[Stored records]
******

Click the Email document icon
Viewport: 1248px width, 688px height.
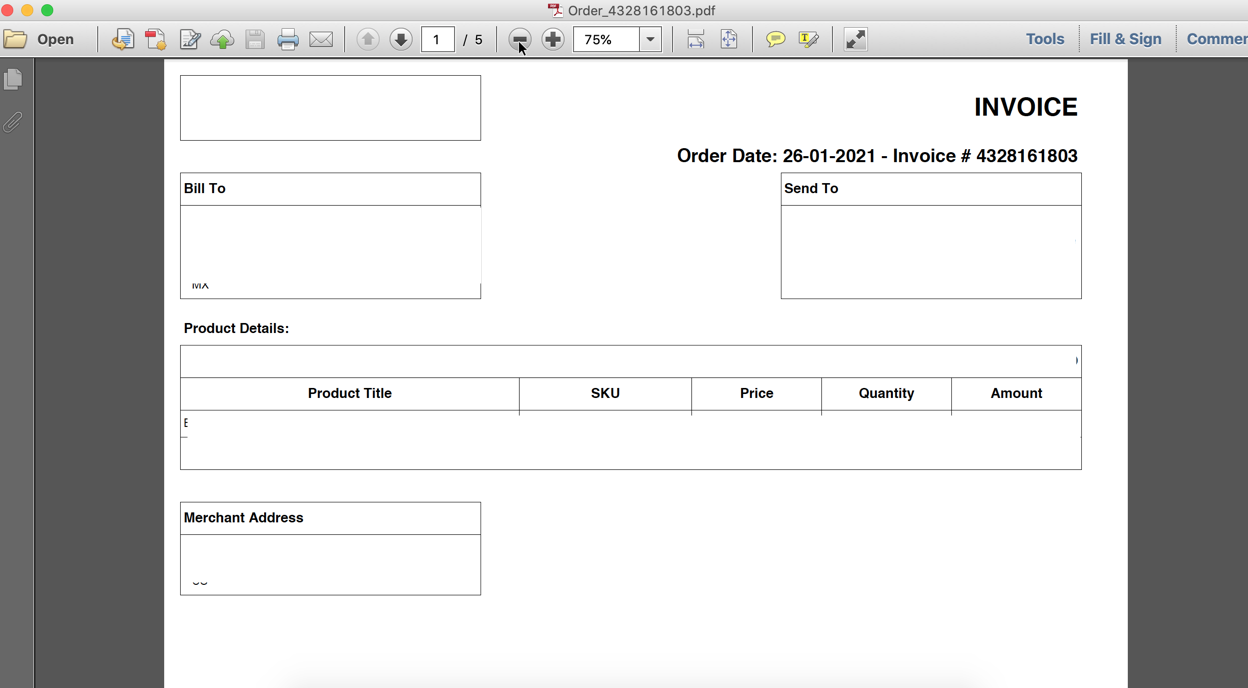(320, 39)
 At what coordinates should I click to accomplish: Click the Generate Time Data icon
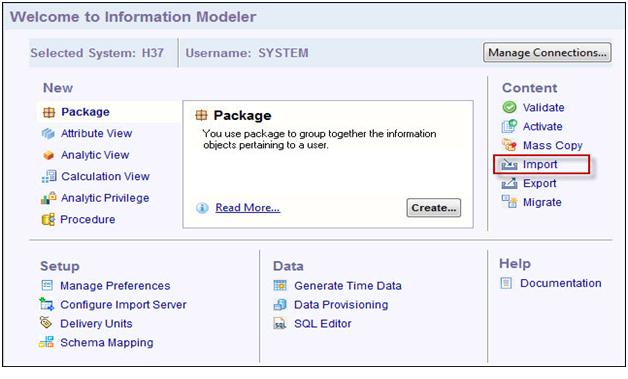[280, 285]
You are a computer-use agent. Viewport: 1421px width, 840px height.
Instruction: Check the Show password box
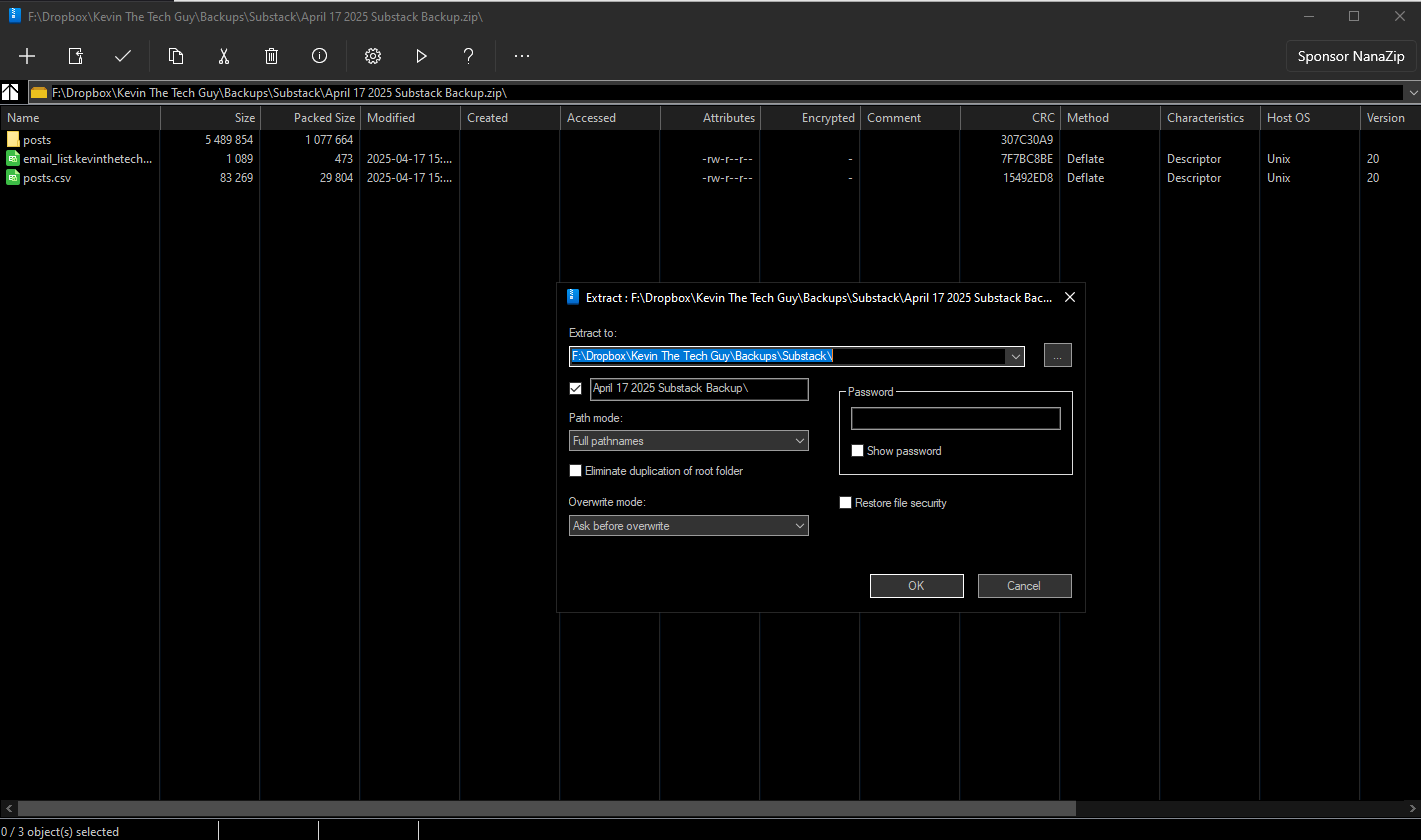click(857, 451)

******

An exact restatement of every record is required. Omit the images.

Click the Email document icon
Viewport: 1248px width, 688px height.
(320, 39)
 At what coordinates should I click to accomplish: Click the Generate Time Data icon
[280, 285]
You are a computer-use agent. Viewport: 1421px width, 840px height.
Instruction: Check the Show password box
click(857, 451)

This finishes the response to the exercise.